Y es que mentira y miedo van de la mano. Mentiras que nos cuentan aquellos a los que les interesa que vivamos asustados para que ellos permanezcan en sus pedestales, ya sean cónyuges, padres, profesores o gobernantes. Nadie te querrá como yo, no eres capaz, te vas a hacer daño, yo sé lo que es mejor para ti, los extranjeros son peligrosos, depravados los homosexuales. Mentiras que nos contamos a nosotros mismos: así son las cosas, así soy yo, más vale lo malo conocido, nadie es feliz del todo, no puedo salir de aquí.

Miedo a perder el poder, así que pacto con el diablo, llámese izquierda o derecha o indepes. No me caen demasiado bien, pero oye, servirán a mi propósito, limarán mi pánico a ser del montón, que nadie se pispe de mi mediocridad. Miedo a lo desconocido: mejor aplasto a los que viven de otra manera, a los que aman lo que no comprendo. Aniquilemos lo diferente, que me produce la misma desazón que la libertad, la alegría y bañarme en pelotas en el mar, o bailar descalzo, o cantar desafinadamente en el karaoke. 

El miedo te agarra del pescuezo y te inmoviliza, te ahoga. Miedo a salir del armario, a que tus hijos suspendan porque les espera un futuro aterrador, seguro que sí.

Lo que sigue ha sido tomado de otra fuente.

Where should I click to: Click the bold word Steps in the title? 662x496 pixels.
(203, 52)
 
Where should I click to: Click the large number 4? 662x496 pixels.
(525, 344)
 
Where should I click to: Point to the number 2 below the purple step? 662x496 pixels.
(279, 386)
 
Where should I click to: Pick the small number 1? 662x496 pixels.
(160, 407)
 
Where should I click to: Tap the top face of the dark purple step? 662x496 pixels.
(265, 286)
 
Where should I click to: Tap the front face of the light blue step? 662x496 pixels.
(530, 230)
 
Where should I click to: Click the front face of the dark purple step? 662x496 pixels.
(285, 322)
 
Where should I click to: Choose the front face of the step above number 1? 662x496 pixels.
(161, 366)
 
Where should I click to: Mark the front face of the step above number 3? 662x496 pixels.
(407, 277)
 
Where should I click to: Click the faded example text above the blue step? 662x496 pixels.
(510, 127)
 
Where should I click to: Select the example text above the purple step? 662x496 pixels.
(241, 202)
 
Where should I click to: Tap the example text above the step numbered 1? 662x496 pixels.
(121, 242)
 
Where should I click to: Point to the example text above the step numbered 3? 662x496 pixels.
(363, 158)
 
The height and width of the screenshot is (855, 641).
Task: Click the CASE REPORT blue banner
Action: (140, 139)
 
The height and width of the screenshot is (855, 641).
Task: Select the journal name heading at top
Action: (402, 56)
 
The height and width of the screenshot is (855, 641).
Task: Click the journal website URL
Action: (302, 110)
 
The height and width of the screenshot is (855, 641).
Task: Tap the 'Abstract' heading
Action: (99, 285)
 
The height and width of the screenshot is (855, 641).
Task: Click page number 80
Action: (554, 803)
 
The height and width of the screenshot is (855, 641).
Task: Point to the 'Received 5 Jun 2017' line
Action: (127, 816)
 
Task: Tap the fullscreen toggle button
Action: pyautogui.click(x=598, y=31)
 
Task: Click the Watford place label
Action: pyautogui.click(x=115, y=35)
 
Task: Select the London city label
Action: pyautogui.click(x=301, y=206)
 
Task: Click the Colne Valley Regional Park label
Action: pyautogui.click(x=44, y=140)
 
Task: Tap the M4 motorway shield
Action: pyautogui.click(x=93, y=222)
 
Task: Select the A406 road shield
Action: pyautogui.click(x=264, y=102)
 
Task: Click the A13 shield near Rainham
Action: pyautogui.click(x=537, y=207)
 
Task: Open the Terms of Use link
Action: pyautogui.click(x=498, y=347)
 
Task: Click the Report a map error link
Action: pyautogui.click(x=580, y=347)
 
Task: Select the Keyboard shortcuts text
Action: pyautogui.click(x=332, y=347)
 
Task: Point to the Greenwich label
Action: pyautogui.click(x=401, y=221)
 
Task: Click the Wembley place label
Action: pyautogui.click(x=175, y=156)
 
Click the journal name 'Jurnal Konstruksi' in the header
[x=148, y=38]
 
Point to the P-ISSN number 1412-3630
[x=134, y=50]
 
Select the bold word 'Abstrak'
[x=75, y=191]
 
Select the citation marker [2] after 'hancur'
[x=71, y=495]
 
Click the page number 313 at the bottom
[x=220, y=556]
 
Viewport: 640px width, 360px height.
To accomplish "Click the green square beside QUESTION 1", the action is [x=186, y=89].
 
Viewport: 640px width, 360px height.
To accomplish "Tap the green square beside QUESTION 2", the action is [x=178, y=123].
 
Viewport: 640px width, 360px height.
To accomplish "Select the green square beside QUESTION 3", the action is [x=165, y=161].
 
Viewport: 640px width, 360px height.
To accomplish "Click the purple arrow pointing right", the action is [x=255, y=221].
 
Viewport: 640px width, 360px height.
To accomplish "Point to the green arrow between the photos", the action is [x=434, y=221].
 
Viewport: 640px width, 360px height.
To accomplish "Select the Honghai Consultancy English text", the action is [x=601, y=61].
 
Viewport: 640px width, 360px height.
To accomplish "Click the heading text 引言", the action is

Miedo a que no te asciendan en la oficina y a que lo hagan. Miedo a desear lo que no tienes y a intentar tenerlo. Miedo al esfuerzo, miedo al fracaso.

El miedo no tiene cura, pero sí solución. Como en todo, la voluntad, la intención y el querer hacen la diferencia, hacen a los valientes. De nada sirve esconderse de él, nos encontrará tarde o temprano. Busquémoslo ahí dentro y no fuera, desenredemos lo propio de lo ajeno, démosle el sitio que se merece, hagámonos amigos de él para encerrarlo, para que no se mueva y nos invada. Lancémonos a pesar del vértigo. Vivamos asustados, pero vivamos.